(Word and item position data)
┌──

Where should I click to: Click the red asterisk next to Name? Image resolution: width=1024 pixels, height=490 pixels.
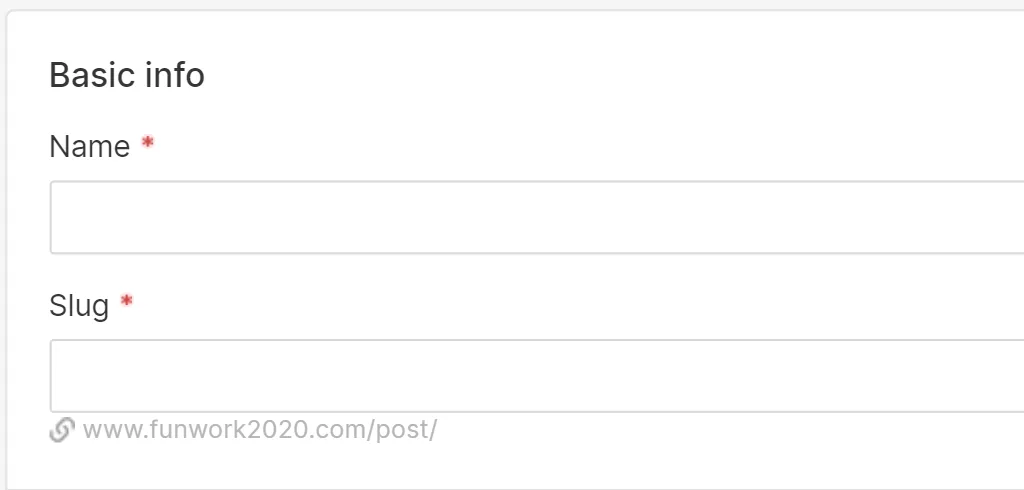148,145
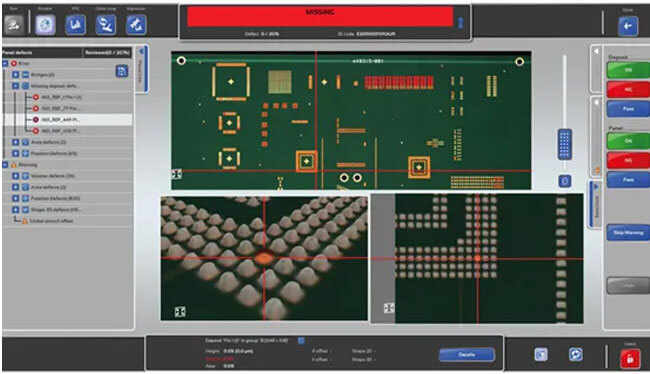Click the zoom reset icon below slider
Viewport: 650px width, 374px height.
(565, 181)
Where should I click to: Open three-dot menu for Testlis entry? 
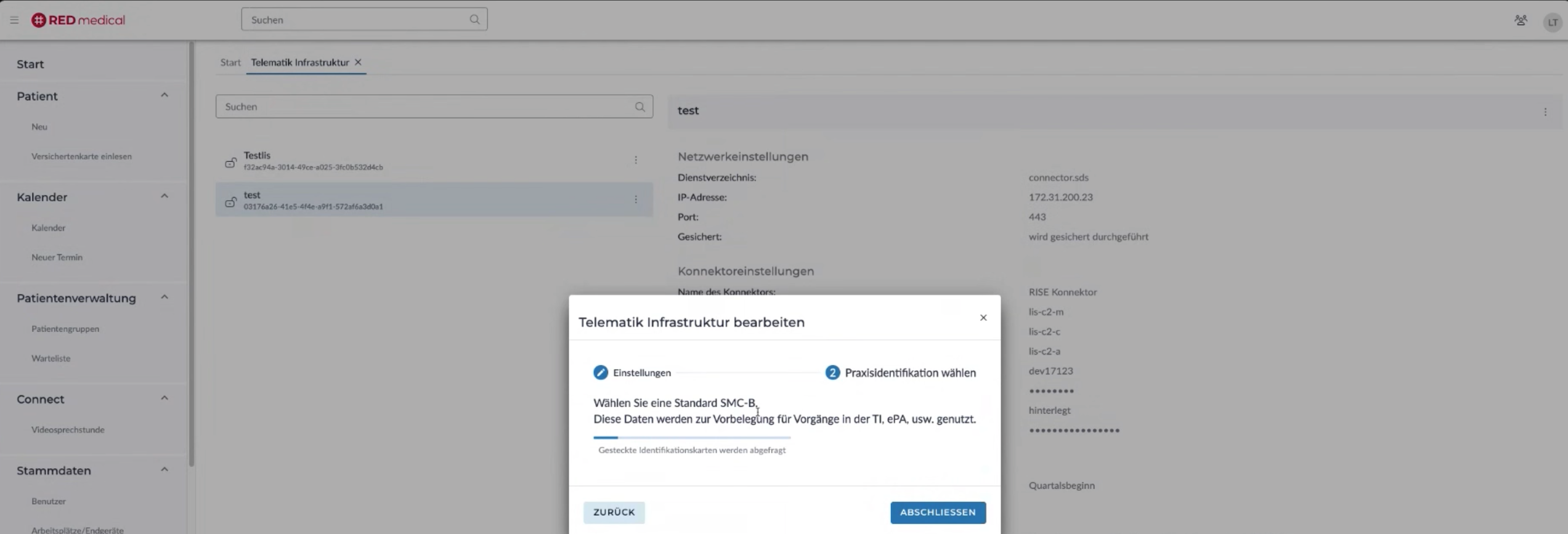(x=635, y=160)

└──

Reproduce all of the entries above word for word, leaving the pictures out of your answer.

* _Result below_
Where should I click to: Click the red asterisk next to Name? Image resolution: width=1024 pixels, height=490 pixels.
148,145
Click the zoom reset icon below slider
Viewport: 650px width, 374px height.
(565, 181)
Where should I click to: Open three-dot menu for Testlis entry? 
(x=635, y=160)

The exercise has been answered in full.